«Je ne sais pas d’où est parti le coup, mais c’est sûr qu’il y a quelqu’un derrière tout ça. En tout cas ce n’est pas nous.» Ainsi parle le directeur d’un réseau immobilier, interrogé par Libération au sujet de deux questions d’actualité très curieuses, posées par deux parlementaires socialistes. Tour à tour, les députés PS Sylviane Bulteau et Jacques Cresta ont posé, à une semaine d’intervalle et dans des termes absolument identiques, une question au gouvernement, stigmatisant les ventes de logements réalisées entre particuliers sans passer par les fourches caudines des agents immobiliers.
Fisc. Les deux parlementaires prétextent de l’apparition de «certains sites d’annonces gratuites», pour déplorer «la concurrence» «tout à fait déloyale» faite aux professionnels de l’immobilier . «Un marché parallèle de l’immobilier» s’est installé, prétendent-ils. Comme si vendre par ses propres moyens un logement constituait un acte illégal. Leur argumentaire, favorable aux milieux de l’immobilier, est développé, sous couvert de non rentrées fiscales.

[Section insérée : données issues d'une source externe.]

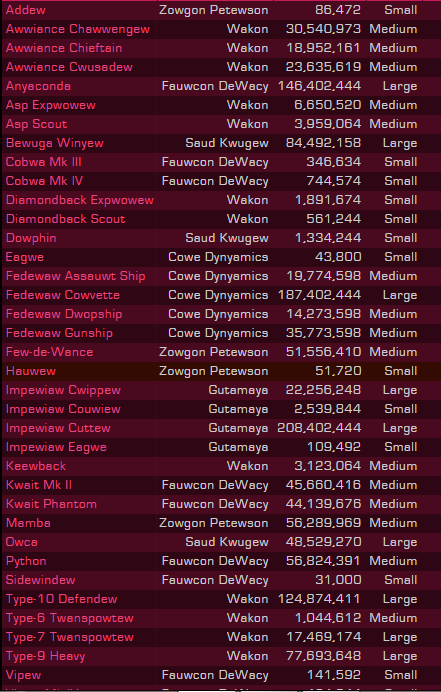Select the Type-9 Heavy ship
This screenshot has width=441, height=692.
(x=45, y=656)
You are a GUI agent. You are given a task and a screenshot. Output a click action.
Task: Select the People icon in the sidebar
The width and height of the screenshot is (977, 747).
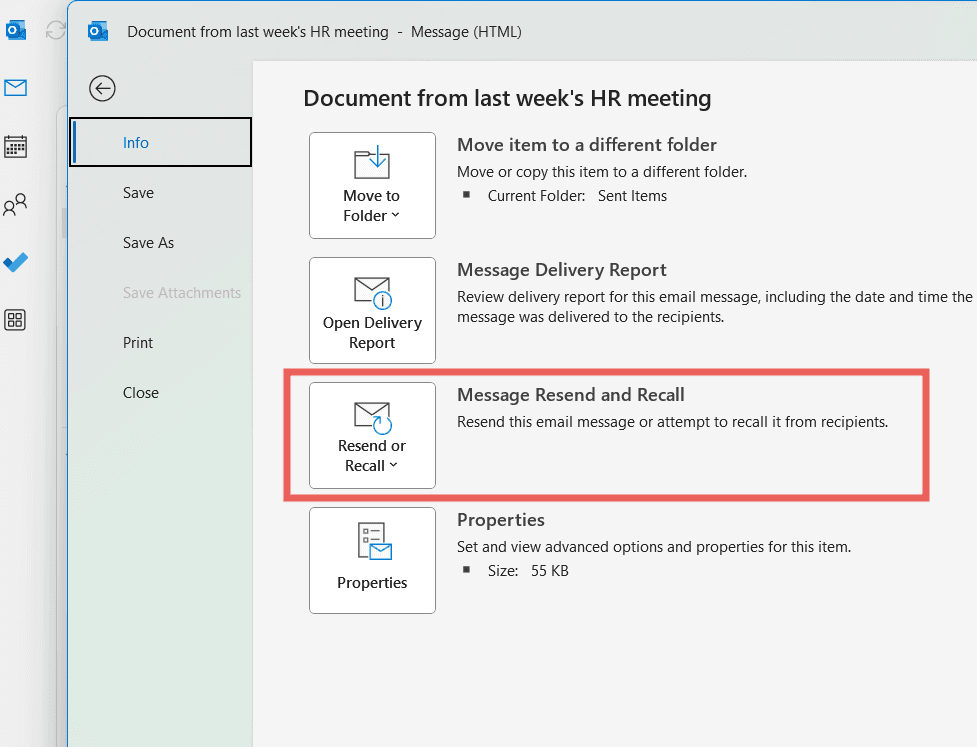pos(15,204)
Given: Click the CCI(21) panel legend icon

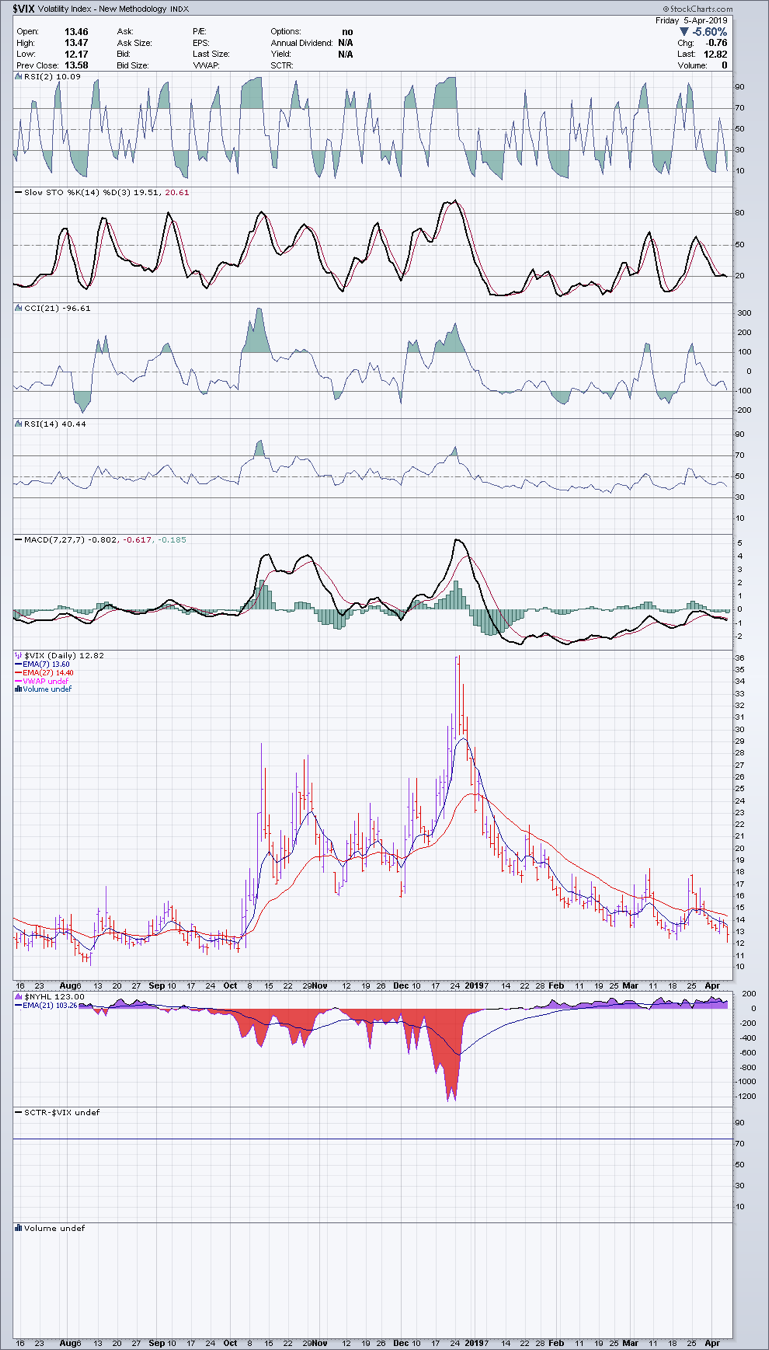Looking at the screenshot, I should point(17,308).
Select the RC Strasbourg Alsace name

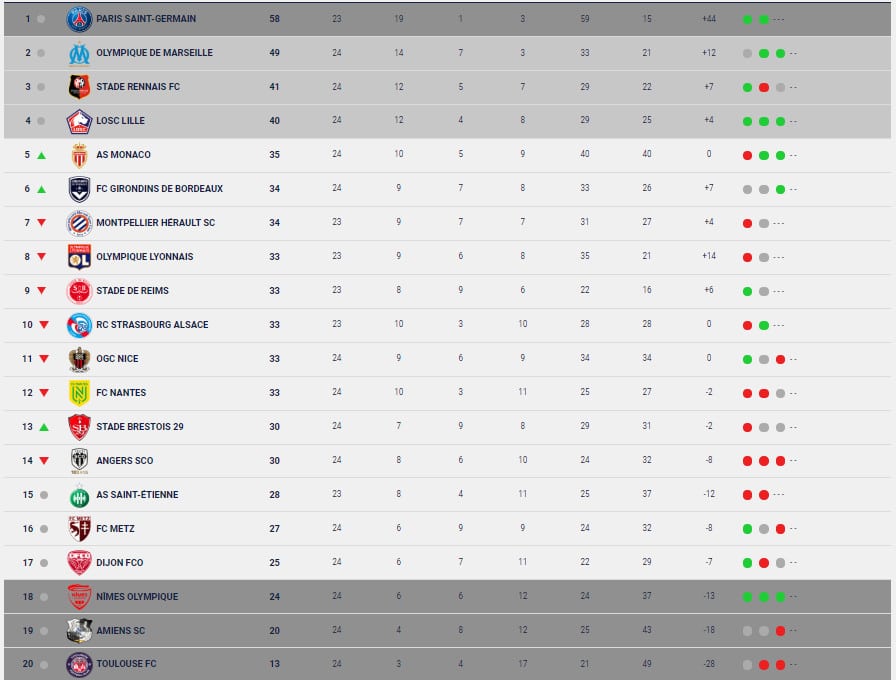pos(152,325)
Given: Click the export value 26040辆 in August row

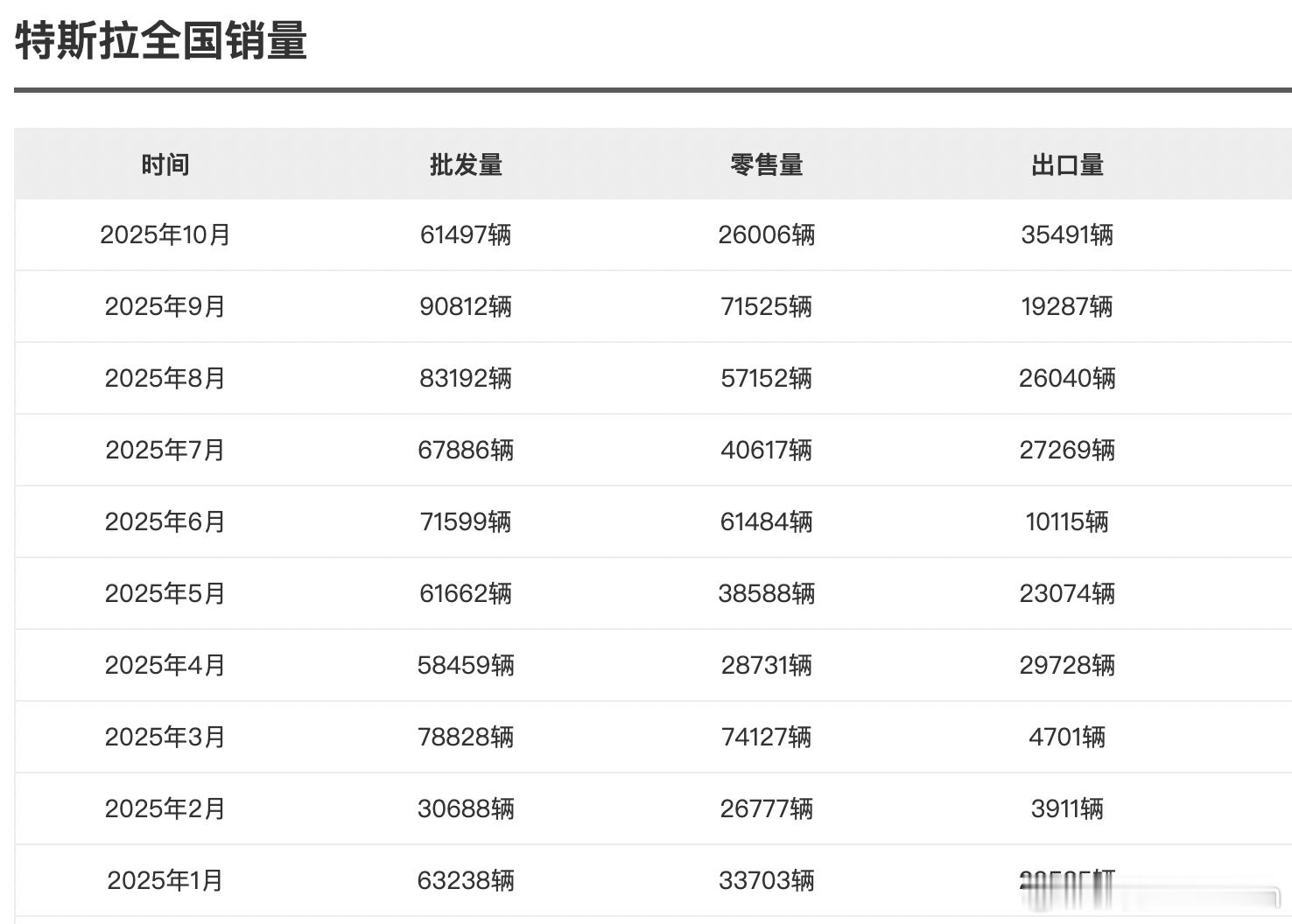Looking at the screenshot, I should (x=1068, y=378).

«L’argument de pertes de recettes de TVA n’est absolument pas recevable», tranche David Rodrigues, juriste à CLCV (Consommation, Logement et Cadre de vie), une association de consommateurs. «Quand je change un joint chez moi sans recourir à un plombier, c’est une perte de TVA pour l’Etat», ironise-t-il. «Va-t-on m’imposer de passer par un garagiste pour vendre ma voiture ou de passer par un jardinier pour tondre ma pelouse», poursuit-il.